精霊さんとしては種族に善悪なんて無いんじゃないかと思わなくもないけど、自然を司るヤミくんやドラちゃんにダメだと言われたらもうおしまいだね。
たぶんこの前の盗賊さん達と同じように、本当に悪い存在である可能性が高い。
何よりあの前世で覇権種族だったニンゲンさんの天敵だ。
これまた一筋縄ではいかない相手なんだ、きっと。
ちなみにドラちゃんとは死の大地に遊びにくる時は定期的に会っていて、というより帰宅中の帰り道にデカデカと陣取っているから、なんども顔を合わせているんだ。
そのせいでついお喋りが長くなり、王都への日帰り旅行がタイムオーバーしてしまったこともあるくらい。
なお、試しにドラちゃんの庇護があることを伝えるため、姫様とドラちゃんを会わせたこともあった。
だけど体長百五十メートル級の怪獣を視界に捉えた姫様は、一言も喋ることなく意識を飛ばしていたんだ。
たぶんスケールが大きすぎて気絶したんだけど、原因は恐怖なのか何なのか。
まあ、脳が処理できなかったんだと思う。
ちなみに気絶から目覚めた時にはその時の記憶が綺麗に消えていたよ。
かわいそうだね。
でもおかげで今日も元気だ。
「それにしてもな~。
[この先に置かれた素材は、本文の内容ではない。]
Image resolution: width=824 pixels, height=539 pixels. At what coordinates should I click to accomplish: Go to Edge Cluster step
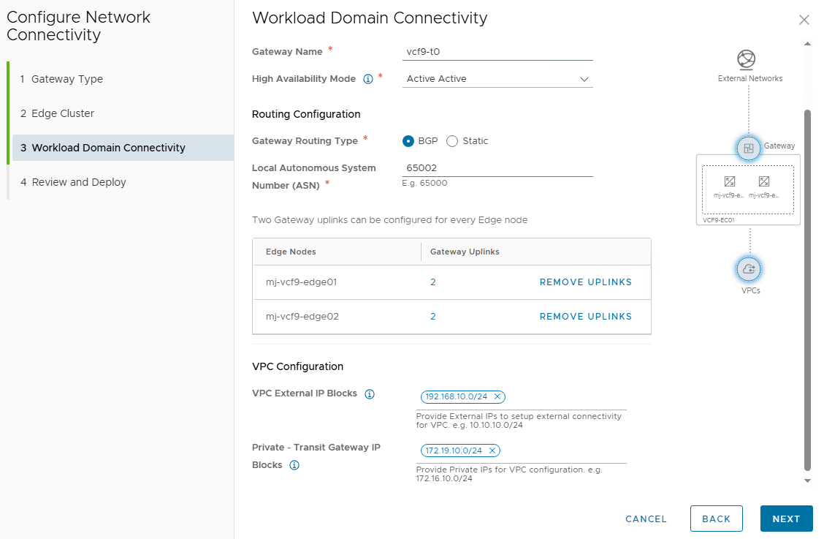(63, 113)
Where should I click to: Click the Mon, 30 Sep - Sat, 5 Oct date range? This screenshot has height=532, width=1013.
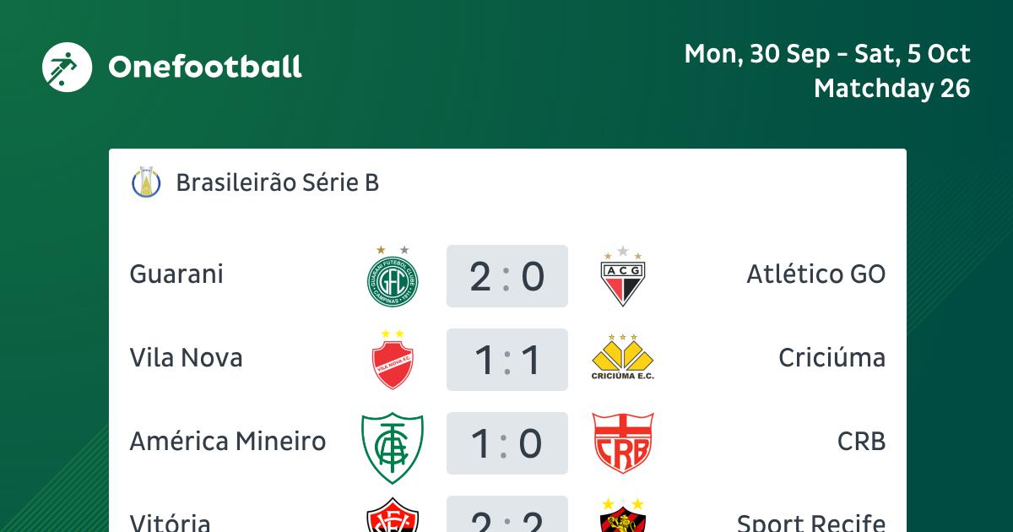pyautogui.click(x=827, y=54)
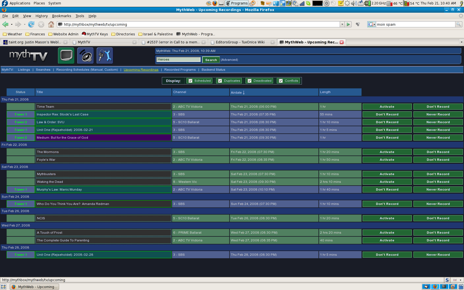Disable the Conflicts display checkbox

[x=281, y=81]
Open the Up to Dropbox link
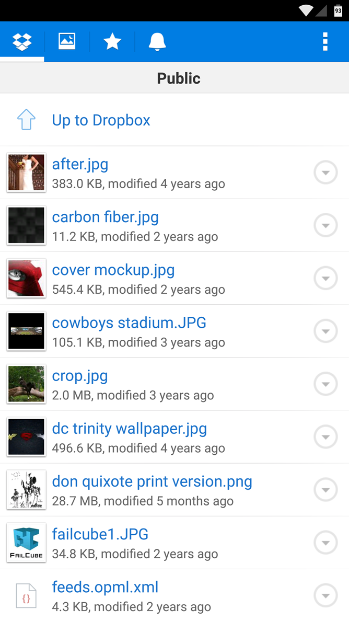 pos(101,120)
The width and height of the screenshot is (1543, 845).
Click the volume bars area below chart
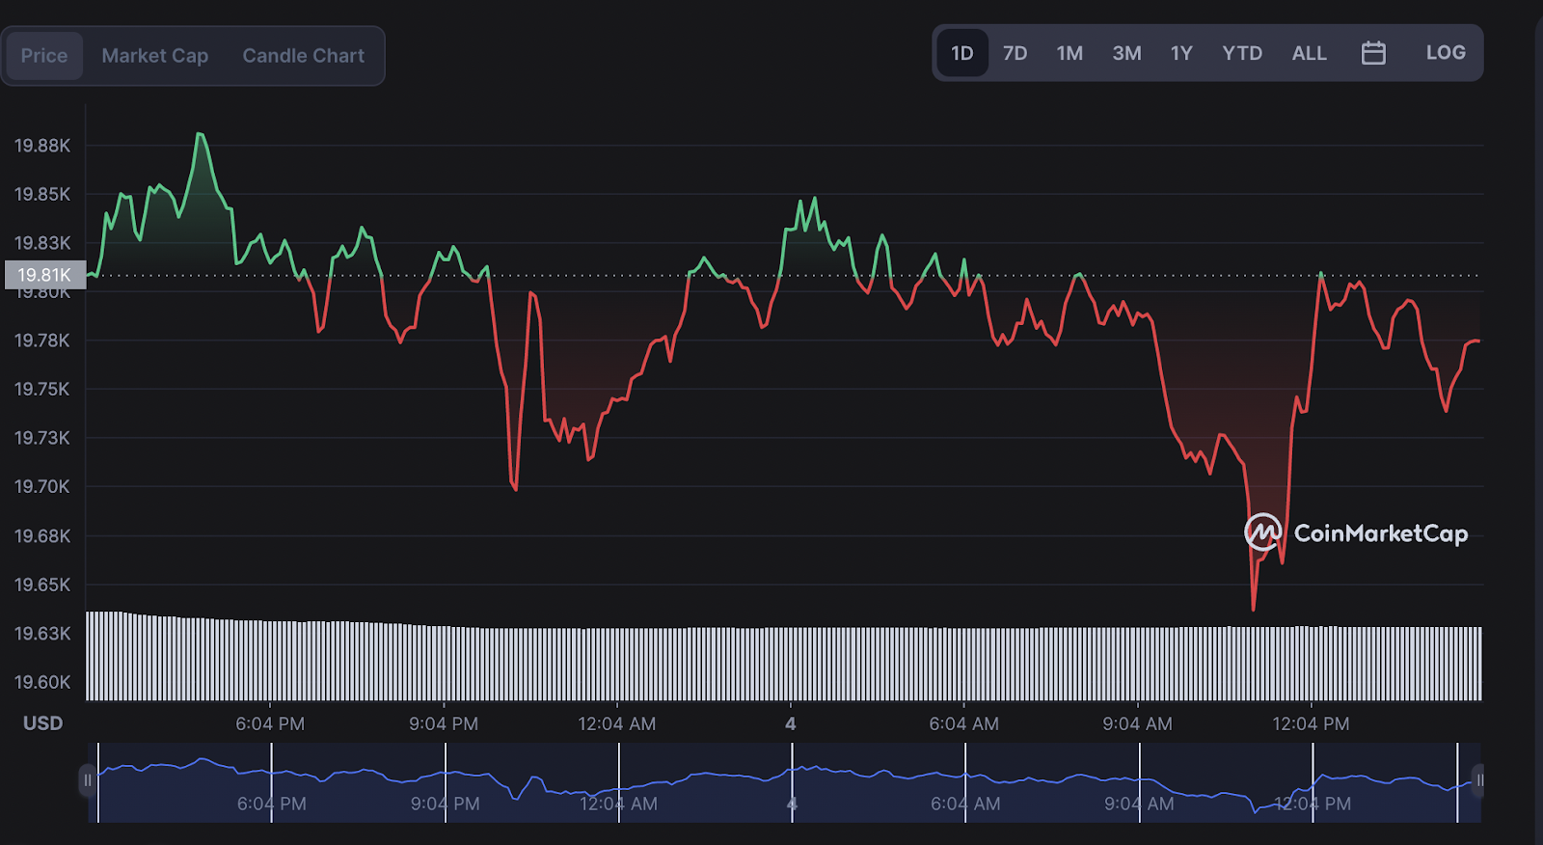pos(784,656)
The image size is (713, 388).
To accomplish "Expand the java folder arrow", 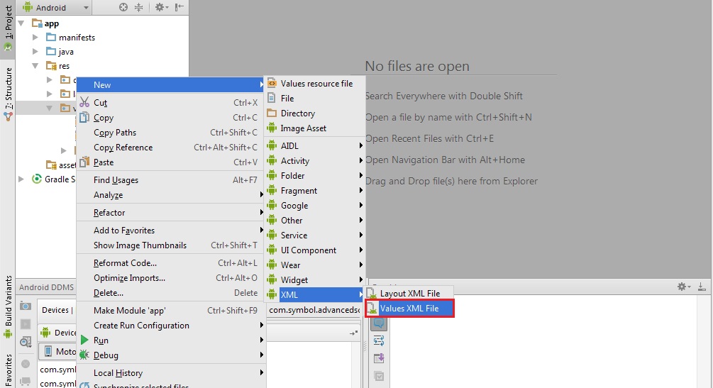I will pyautogui.click(x=36, y=52).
もうヤミくんもパティちゃんとすっかり仲良しだよね」
「まあね。初代と契約した時もそうだったけど、もともとボクは人間が好きなんだ」
最後にそんな世間話をしつつ、お魚ランドや竜宮城の未来はやる気になった姫様やカメ吉くん達に任せ、私達精霊ペアは王都へと戻っていく。
どこから情報を仕入れたのか分からないけど、氷精霊がこの死の大地に陣取っていると聞いた魔族が、ドラちゃんに喧嘩を売って山を強引に押し通ろうとしていたみたいだからね。
ちょっとリーダーさんやパティちゃん達が心配なんだ。